Reading passage:
Dynamic content and clean urls with perl and apache?
October 14, 2005 8:51 AM   Subscribe

I want to use a monolithic script to delegate all document requests on my website.

Or something like that. I feel like not knowing how to ask the question has stopped me from finding an answer on my own.

A quick sketch: I have a website-in-the-making, basically rolling my own blog. Let's call it website.com from now on. What I want to do is to handle any request for a URL to resolve to a call to my delegate.cgi script, which will be in charge of serving up content dynamically according to the URL.

So http://website.com/ will trigger a call to the script. And http://website.com/20051014_0923 will do so as well. And http://website.com/recordings/ as well. And so on.

Using "clean"/"perennial" URL styling is important. I explicitly want to avoid http://website.com/node?20051014_0923 style URLs.

What the script chooses to display here based on that should be immaterial.

What to do:
• A. Summarize the forum post on clean URLs with Perl and Apache in two sentences.
• B. Print the forum post on clean URLs with Perl and Apache word for word, from "A quick sketch: I" up to and including "well. And so on.".

Supplied data:
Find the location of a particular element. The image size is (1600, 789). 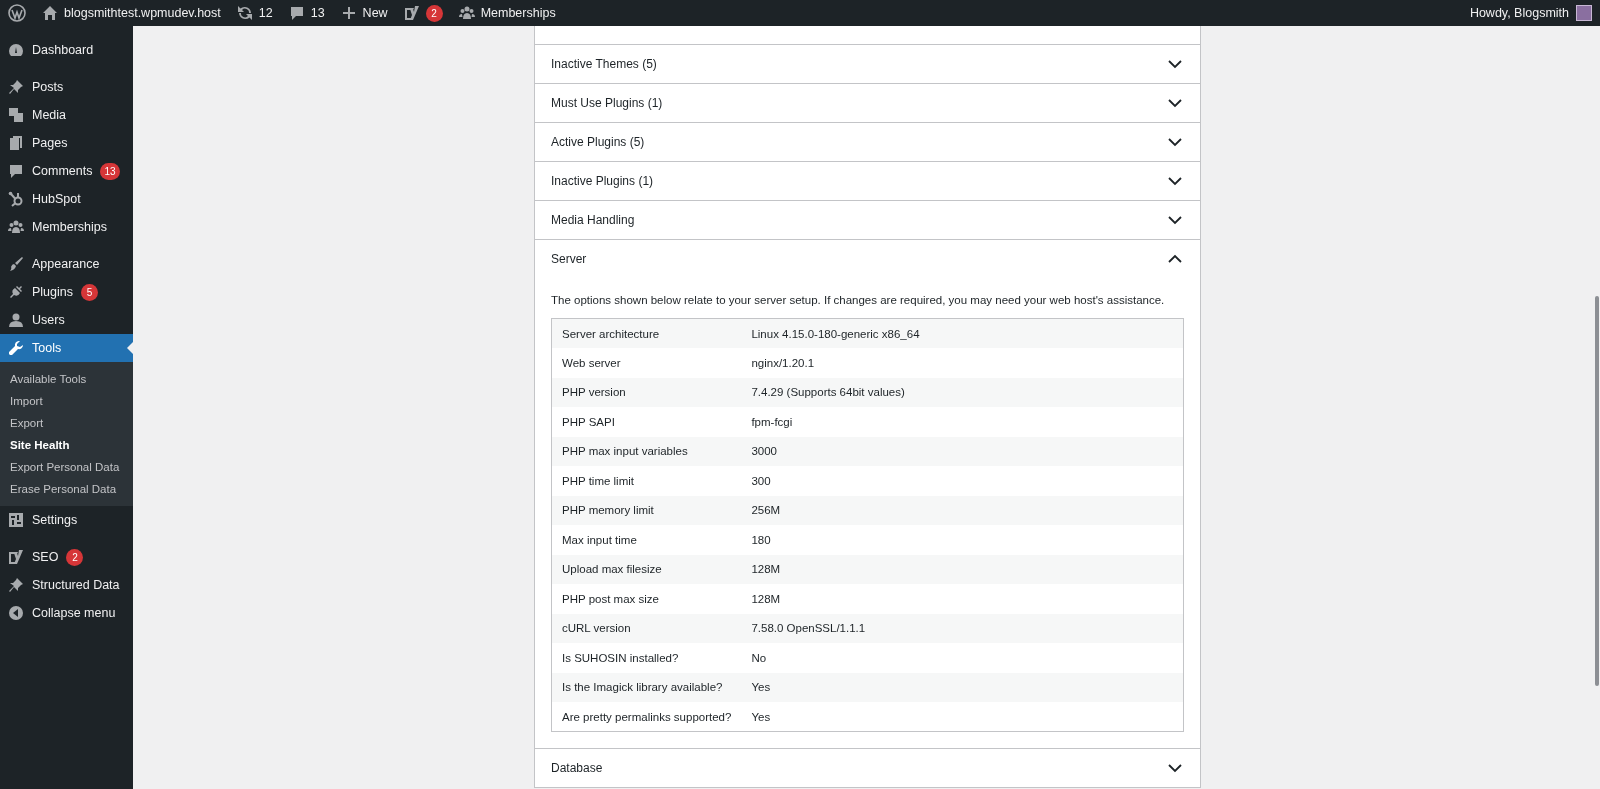

table-cell: PHP memory limit is located at coordinates (646, 510).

Outputs by task:
• A. The writer is building a personal blog and wants every URL request on the site to resolve to a call to a single delegate.cgi script that serves content dynamically according to the URL. They want clean URLs such as http://website.com/20051014_0923 and explicitly want to avoid URLs in the style of http://website.com/node?20051014_0923.

• B.
A quick sketch: I have a website-in-the-making, basically rolling my own blog. Let's call it website.com from now on. What I want to do is to handle any request for a URL to resolve to a call to my delegate.cgi script, which will be in charge of serving up content dynamically according to the URL.

So http://website.com/ will trigger a call to the script. And http://website.com/20051014_0923 will do so as well. And http://website.com/recordings/ as well. And so on.